Shmuly Yanklowitz is the Founder and President of Uri L’Tzedek. In 2012, Newsweek rated Rav Shmuly one of the top 50 rabbis in America! Rav Shmuly is the author of "Jewish Ethics & Social Justice: A Guide for the 21st Century" now available on Amazon. He studied at the University of Texas as an undergraduate and Harvard University for a Masters in Leadership and Psychology, and he completed a second Masters degree in Jewish Philosophy at Yeshiva University. He is now a Doctoral candidate at Columbia University in Moral Development and Epistemology, and has taught as an instructor of moral philosophy at Barnard College and at the UCLA Law School. Shmuly was ordained as a Rabbi by Yeshivat Chovevei Torah (the YCT Rabbinical School) as a Wexner Graduate Fellow prior to which he studied Talmud and Jewish law at Yeshivat Hamivtar in Efrat, Israel for two years. Shmuly also received a second rabbinic ordination from Rabbi Shlomo Riskin, the Chief Rabbi of Efrat and a third rabbinic ordination from Rabbi Nathan Lopes Cardozo of Jerusalem.

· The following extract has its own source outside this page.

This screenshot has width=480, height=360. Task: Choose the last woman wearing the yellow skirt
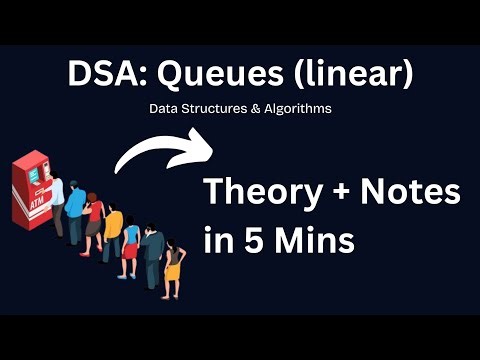[x=174, y=262]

As a global social justice activist and educator, Shmuly has volunteered, taught, and staffed missions in five continents including Israel, Ghana, India, France, Thailand, El Salvador, Britain, Senegal, Germany, Switzerland, Ukraine, Argentina, South Africa, and Haiti. Shmuly served at the World Economic Forum in Geneva and Davos, Switzerland as the rabbinic representative, a facilitator, and motivational speaker. Shmuly served as the Director of Jewish Life & Senior Jewish Educator at the UCLA Hillel, was on faculty at Shalhevet High School, served on the Executive Committee of the Board of Rabbis of Southern California, and is a member of the International Rabbinic Fellowship. For three years, Shmuly taught philosophy twice a week at an inner-city school in Harlem and served on the New York Department of Health’s Office of Minority Health Clergy Steering Committee. Shmuly worked in business consulting for a major top 10 firm, has lectured and consulted across the world, has served in five different congregations in Montreal, Connecticut, Boston, Florida, and Los Angeles and has taught as a scholar-in-residence for dozens of synagogues and organizations. He served on the International Board of Hillel for two years and was the Director of Panim’s Leadership and Activism training (JAM) in Washington D.C.
A film crew followed Shmuly for over a year to produce a PBS documentary (“The Calling”) about the training of religious leadership which aired nationwide in December 2010. In 2008, the Jewish Week recognized Shmuly as one of “36 under 36” (one of 36 of the most influential Jewish leaders under the age of 36). In 2009, the UJC named Shmuly one of five “Jewish Community Heroes.” Shmuly has been invited to the White House Chanukah party to celebrate with the President and First Lady. Shmuly and his wife, Shoshana, live in Overland Park where he serves as the Senior Rabbi of an over 500-family congregation (Kehilath Israel).